SUPPLIED DATA:
────────────────
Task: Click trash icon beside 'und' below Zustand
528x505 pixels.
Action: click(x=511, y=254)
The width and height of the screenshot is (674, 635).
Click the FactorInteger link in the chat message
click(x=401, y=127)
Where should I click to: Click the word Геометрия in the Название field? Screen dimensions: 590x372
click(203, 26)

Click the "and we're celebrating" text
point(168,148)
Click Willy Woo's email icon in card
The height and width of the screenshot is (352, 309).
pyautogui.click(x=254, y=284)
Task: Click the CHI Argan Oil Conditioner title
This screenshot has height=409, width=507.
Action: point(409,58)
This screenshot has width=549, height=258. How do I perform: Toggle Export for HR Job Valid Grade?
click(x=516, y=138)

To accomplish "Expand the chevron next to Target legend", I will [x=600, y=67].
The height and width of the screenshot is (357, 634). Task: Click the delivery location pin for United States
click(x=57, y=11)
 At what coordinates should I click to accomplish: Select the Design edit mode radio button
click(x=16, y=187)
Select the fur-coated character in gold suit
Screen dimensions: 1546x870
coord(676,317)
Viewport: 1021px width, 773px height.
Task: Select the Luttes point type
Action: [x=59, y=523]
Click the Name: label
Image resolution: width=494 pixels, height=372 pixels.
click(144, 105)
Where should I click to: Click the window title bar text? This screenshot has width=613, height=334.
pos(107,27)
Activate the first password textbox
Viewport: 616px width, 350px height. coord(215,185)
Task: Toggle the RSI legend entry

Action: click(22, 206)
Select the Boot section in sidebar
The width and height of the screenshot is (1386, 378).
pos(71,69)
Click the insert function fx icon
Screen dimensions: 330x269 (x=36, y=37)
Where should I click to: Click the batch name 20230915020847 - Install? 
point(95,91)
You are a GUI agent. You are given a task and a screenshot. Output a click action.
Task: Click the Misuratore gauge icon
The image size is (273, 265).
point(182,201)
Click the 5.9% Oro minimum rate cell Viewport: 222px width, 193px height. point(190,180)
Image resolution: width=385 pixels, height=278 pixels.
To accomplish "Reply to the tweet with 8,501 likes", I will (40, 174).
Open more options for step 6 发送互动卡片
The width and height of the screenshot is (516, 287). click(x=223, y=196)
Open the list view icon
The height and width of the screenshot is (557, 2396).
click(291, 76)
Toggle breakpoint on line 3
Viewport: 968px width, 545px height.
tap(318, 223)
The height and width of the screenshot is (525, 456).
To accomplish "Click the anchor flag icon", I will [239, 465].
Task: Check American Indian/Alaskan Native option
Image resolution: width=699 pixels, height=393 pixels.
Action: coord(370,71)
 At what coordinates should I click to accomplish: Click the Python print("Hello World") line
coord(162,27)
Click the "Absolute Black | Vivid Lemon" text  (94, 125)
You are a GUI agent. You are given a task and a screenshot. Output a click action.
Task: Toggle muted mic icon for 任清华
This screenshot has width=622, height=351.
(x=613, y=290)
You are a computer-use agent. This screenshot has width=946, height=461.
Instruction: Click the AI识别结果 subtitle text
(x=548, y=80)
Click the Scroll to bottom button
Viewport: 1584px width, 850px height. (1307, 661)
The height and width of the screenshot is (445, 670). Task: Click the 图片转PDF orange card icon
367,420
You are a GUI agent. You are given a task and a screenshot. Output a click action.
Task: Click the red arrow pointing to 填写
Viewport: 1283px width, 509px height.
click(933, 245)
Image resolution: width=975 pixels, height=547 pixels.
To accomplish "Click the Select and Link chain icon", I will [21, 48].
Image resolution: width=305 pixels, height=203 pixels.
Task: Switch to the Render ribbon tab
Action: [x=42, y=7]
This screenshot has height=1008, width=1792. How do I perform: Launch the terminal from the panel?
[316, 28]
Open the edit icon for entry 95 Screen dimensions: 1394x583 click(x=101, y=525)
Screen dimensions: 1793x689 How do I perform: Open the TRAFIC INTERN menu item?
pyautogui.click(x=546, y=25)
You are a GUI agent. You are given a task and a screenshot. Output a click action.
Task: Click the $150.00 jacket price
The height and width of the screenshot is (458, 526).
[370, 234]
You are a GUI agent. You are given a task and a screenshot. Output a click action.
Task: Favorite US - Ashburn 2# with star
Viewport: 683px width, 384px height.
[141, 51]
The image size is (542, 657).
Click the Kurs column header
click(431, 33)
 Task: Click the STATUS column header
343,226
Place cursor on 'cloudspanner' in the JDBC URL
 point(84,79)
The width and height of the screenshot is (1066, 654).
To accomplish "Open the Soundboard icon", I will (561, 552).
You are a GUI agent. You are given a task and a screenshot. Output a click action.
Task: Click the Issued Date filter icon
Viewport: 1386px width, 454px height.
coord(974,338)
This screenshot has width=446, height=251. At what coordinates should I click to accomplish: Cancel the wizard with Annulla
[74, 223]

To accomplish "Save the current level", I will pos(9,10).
────────────────
DIRECTIONS FOR THIS TASK: Without changing anything, quote the lines from the top of the data to the line that contains "Click the Name: label", including that line.

FINAL ANSWER:
Task: Click trash icon beside 'und' below Zustand
528x505 pixels.
Action: click(x=511, y=254)
The width and height of the screenshot is (674, 635).
Click the FactorInteger link in the chat message
click(x=401, y=127)
Where should I click to: Click the word Геометрия in the Название field? Screen dimensions: 590x372
click(203, 26)

Click the "and we're celebrating" text
point(168,148)
Click Willy Woo's email icon in card
The height and width of the screenshot is (352, 309).
pyautogui.click(x=254, y=284)
Task: Click the CHI Argan Oil Conditioner title
This screenshot has height=409, width=507.
Action: point(409,58)
This screenshot has width=549, height=258. How do I perform: Toggle Export for HR Job Valid Grade?
click(x=516, y=138)

To accomplish "Expand the chevron next to Target legend", I will [x=600, y=67].
The height and width of the screenshot is (357, 634). Task: Click the delivery location pin for United States
click(x=57, y=11)
 At what coordinates should I click to accomplish: Select the Design edit mode radio button
click(x=16, y=187)
Select the fur-coated character in gold suit
Screen dimensions: 1546x870
coord(676,317)
Viewport: 1021px width, 773px height.
Task: Select the Luttes point type
Action: [x=59, y=523]
Click the Name: label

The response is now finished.